==== DATA SUPPLIED

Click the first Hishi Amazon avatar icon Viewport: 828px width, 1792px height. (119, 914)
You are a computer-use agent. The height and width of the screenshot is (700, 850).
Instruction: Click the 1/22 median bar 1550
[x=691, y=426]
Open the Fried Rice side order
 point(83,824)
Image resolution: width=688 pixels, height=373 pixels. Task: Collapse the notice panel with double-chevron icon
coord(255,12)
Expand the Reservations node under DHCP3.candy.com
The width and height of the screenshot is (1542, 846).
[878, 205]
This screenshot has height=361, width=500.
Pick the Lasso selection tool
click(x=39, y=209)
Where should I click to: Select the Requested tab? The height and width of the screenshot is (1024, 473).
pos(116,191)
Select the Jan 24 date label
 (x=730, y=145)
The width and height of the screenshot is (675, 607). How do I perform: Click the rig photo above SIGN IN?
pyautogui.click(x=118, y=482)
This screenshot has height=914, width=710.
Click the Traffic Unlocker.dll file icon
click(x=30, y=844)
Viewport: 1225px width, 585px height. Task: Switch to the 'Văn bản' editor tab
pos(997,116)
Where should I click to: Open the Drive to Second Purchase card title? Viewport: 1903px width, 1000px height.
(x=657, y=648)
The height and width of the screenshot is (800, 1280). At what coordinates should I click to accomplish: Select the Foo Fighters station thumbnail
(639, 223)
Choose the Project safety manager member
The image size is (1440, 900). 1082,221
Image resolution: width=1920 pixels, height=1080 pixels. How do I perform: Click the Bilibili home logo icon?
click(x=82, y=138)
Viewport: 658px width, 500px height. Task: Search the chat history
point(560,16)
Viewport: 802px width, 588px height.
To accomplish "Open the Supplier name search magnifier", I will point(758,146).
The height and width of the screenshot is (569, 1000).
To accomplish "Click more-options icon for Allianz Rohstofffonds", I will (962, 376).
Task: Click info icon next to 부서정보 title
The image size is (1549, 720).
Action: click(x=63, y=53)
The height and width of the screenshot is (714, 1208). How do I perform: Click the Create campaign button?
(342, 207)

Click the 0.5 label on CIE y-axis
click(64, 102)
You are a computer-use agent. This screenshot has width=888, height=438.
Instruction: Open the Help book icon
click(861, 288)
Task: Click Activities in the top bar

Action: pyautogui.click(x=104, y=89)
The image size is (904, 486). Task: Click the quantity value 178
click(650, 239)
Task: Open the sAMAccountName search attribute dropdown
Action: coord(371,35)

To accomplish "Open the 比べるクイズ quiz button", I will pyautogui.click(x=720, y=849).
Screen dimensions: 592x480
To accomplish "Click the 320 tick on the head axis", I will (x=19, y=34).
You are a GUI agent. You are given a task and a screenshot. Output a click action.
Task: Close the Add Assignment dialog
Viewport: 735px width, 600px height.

========

**BRIEF**
Say the number of lines in the records above that include the string "will", and no more.

**RESULT OF THE EXERCISE**
4